The Federal Reserve this month made its first interest rate cut in over two years a large one – 50 basis points – and senior central bankers signal more cuts are coming.

The central bank’s action lowered its key rate to roughly 4.8 percent, down from a two-decade high of 5.3 percent, where it had stood for 14 months as it struggled to curb the worst inflation streak in four decades. Inflation has tumbled from a peak of 9.1 percent in mid-2022 to a three-year low of 2.5 percent in August, not far above the Fed’s 2 percent target.

In an anonymous survey of the central bankers who sit on the Fed’s interest rate policy committee show that Fed leaders expect to make a further 25-basis-point cut when they meet in November and another in December. And four more rate cuts are possible in 2025 and two more in 2026, the survey showed.

But will Wednesday’s cut help the sluggish New Hampshire housing market or its challenged housing development sector? The picture is mixed.

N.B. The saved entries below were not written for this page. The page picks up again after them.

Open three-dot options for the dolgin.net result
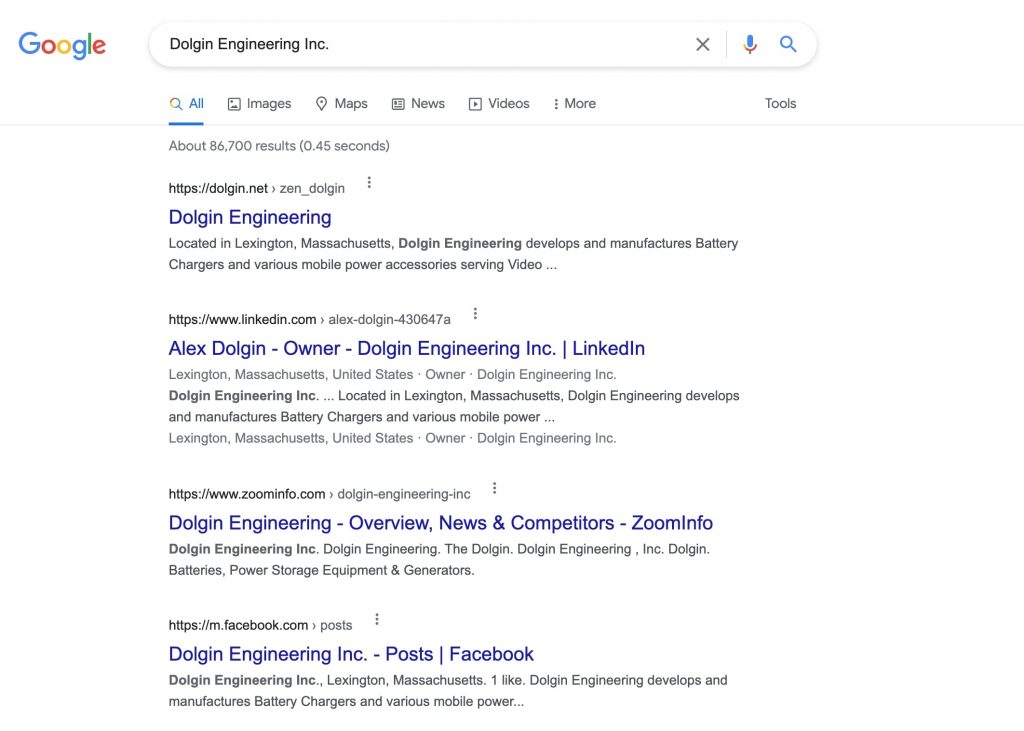This screenshot has height=731, width=1024. [369, 182]
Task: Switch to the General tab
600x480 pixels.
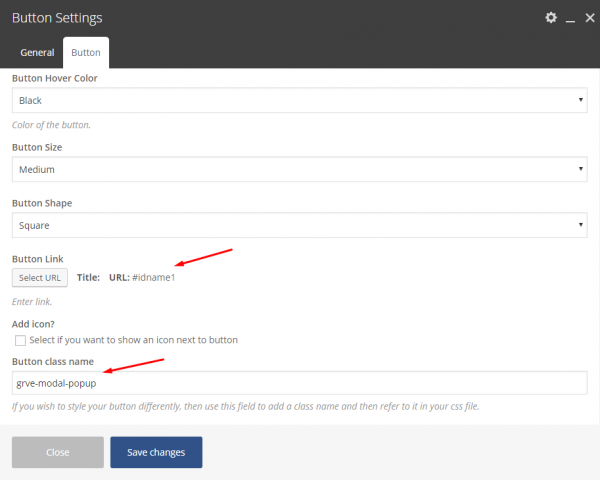Action: [x=37, y=52]
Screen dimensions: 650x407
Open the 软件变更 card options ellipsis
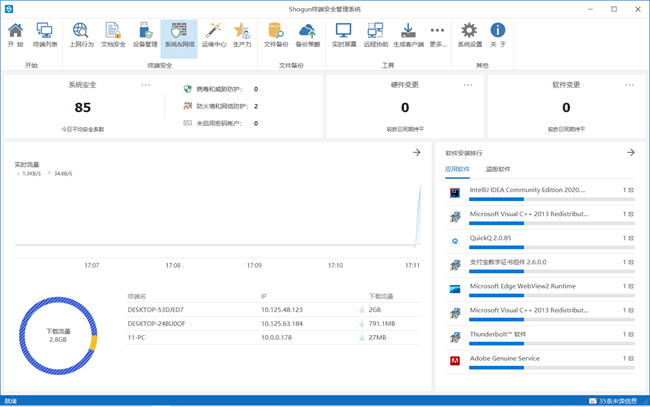[629, 85]
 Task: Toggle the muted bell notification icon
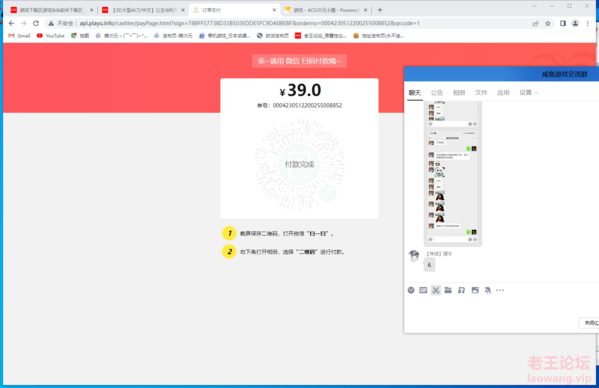click(x=488, y=290)
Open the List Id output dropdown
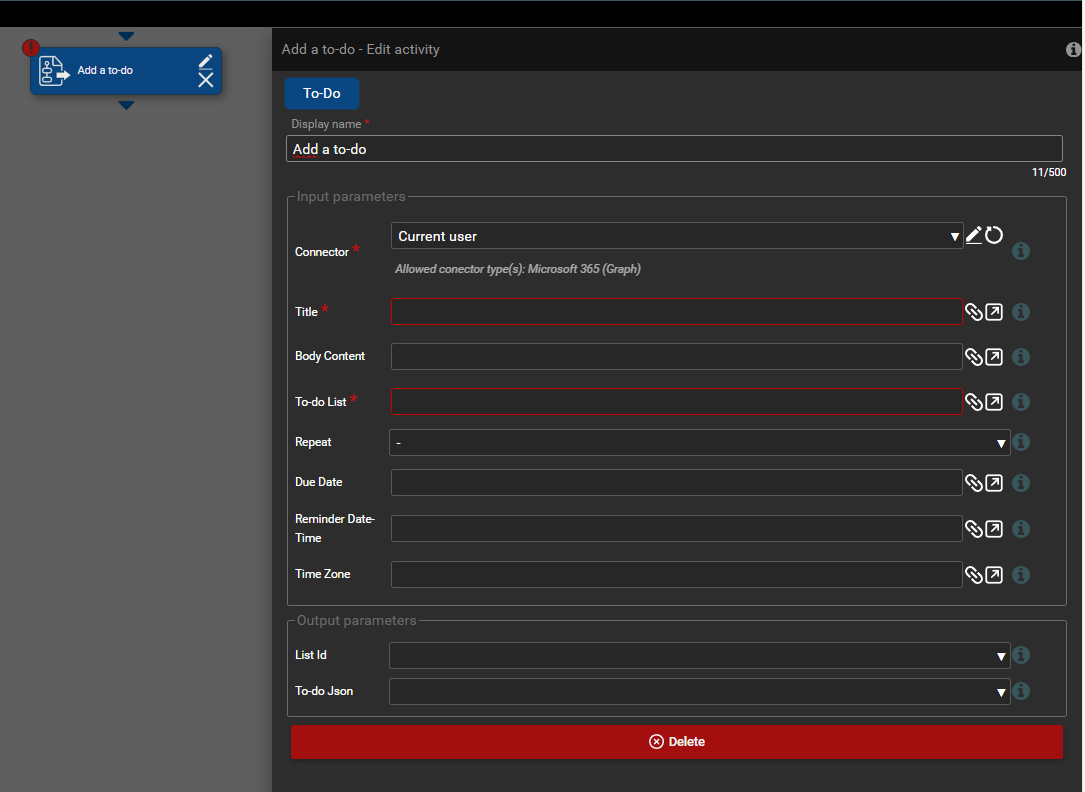The height and width of the screenshot is (792, 1085). pyautogui.click(x=699, y=656)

First, Granite State housing market-watchers are skeptical the cuts will draw many prospective sellers off the sidelines, as The Registry Review reported earlier this month.

Average mortgage rates have already dropped to an 18-month low of 6.2 percent as bond traders anticipated the Fed’s actions, according to Freddie Mac, spurring a jump in demand for refinancings.

And real estate developers and banking experts say rates would need to come down further to make many financing for the stalled housing developments pencil out but it could nudge some developers to resurrect stalled-but-approved projects in anticipation of lower rates.

However, this month’s cut and others planned this year might make it harder for some investors who were planning to take advantage of commercial property distress by enabling at least some owners to refinance, CBRE experts said in a public conference call following the Fed’s announcement.

“Does this affect their effort to execute that strategy? Yes, it does,” said the commercial brokerage’s global chief economist and head of Americas research Richard Barkham.

While the total cuts to the Fed’s benchmark short-term interest rate expected by the end of the year will help banks with troubled office loans on their books, and will lead to a “modest improvement in the cost of capital” for multifamily developers, Barkham said, most banks will still be limited in their ability to finance acquisitions, refinance existing buildings or lend for new development.

“We’re seeing continued caution on the part of the banks in lending to real estate…but there’s a lot of alternative [private] capital out there,” he said. “I don’t think we’re going to see an explosion. I do think we’re going to see a very meaningful uptick in investment activity.”

Barkham put that potential growth at 10 percent to 20 percent.